Activity
All that is needed is the line in the material below containing "Expand the Y", plus every line after it, printed exactly.

Data in this exercise
-----

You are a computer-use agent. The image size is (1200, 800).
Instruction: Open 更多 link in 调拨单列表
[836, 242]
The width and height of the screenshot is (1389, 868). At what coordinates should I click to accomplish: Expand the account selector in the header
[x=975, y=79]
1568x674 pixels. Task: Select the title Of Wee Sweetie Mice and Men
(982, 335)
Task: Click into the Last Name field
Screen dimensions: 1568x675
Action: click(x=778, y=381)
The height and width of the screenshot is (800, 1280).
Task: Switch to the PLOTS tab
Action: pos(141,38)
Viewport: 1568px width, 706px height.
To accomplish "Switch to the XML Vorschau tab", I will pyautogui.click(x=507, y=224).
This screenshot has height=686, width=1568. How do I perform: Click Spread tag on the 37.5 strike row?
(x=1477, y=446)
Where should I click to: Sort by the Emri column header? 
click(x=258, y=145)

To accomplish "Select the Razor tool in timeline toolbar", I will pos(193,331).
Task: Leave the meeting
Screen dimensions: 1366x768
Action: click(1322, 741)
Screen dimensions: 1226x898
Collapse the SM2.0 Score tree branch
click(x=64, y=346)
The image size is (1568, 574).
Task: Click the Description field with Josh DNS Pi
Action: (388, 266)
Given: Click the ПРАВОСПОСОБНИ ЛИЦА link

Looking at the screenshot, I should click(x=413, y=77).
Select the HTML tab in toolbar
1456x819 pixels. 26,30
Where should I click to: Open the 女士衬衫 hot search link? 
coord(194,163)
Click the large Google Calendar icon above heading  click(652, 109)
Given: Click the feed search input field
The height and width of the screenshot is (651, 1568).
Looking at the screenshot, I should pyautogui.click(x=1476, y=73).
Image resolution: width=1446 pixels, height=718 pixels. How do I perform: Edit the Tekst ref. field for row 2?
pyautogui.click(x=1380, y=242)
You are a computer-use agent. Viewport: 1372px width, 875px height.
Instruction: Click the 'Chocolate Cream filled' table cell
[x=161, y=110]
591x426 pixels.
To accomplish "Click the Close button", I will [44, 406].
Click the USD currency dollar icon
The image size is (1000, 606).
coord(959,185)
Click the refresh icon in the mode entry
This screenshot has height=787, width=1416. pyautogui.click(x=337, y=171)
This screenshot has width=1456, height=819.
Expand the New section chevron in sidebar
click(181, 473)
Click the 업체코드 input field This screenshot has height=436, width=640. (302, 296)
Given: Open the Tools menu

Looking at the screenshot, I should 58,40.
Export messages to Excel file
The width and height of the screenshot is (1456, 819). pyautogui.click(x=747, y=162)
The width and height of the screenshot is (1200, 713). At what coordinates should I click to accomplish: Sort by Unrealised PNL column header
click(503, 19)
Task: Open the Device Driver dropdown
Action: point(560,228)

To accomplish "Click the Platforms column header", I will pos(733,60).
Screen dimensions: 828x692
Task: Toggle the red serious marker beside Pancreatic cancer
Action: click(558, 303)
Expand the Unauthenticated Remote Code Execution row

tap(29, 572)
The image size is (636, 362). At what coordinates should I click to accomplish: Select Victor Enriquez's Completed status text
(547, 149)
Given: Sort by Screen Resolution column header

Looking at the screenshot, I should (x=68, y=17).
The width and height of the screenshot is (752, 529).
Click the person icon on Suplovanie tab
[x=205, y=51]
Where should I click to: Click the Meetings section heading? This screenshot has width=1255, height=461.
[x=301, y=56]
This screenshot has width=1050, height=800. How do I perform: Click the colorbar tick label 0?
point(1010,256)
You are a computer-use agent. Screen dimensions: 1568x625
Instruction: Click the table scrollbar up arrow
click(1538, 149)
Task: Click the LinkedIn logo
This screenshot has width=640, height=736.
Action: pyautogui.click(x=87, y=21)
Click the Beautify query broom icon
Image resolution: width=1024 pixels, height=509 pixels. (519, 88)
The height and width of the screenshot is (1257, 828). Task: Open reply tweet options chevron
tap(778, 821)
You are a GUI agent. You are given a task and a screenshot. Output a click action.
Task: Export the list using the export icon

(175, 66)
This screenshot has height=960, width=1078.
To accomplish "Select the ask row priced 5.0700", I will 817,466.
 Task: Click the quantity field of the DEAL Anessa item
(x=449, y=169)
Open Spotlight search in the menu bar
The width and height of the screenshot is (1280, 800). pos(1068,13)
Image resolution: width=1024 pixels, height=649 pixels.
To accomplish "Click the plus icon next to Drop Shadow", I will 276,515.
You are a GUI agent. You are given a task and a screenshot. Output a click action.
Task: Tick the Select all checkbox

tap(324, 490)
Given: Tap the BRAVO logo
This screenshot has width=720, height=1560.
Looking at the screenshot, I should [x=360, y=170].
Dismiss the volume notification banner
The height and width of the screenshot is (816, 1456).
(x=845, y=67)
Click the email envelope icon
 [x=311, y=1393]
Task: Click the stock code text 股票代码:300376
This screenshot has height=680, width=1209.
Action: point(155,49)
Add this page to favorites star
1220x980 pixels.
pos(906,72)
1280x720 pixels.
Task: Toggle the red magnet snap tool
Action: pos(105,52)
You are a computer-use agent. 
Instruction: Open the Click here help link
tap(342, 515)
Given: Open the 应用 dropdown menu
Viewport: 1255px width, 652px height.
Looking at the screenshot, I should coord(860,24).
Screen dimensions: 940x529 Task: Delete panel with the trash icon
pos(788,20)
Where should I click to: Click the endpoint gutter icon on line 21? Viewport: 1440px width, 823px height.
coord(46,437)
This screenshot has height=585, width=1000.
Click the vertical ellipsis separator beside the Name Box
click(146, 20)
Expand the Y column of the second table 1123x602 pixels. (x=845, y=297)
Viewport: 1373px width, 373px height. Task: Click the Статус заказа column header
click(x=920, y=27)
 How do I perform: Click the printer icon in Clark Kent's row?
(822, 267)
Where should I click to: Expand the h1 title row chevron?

-----

Written reply
Expand the Y column of the second table 1123x602 pixels. (x=845, y=297)
Viewport: 1373px width, 373px height. Task: Click the Статус заказа column header
click(x=920, y=27)
 How do I perform: Click the printer icon in Clark Kent's row?
(822, 267)
Where should I click to: Expand the h1 title row chevron?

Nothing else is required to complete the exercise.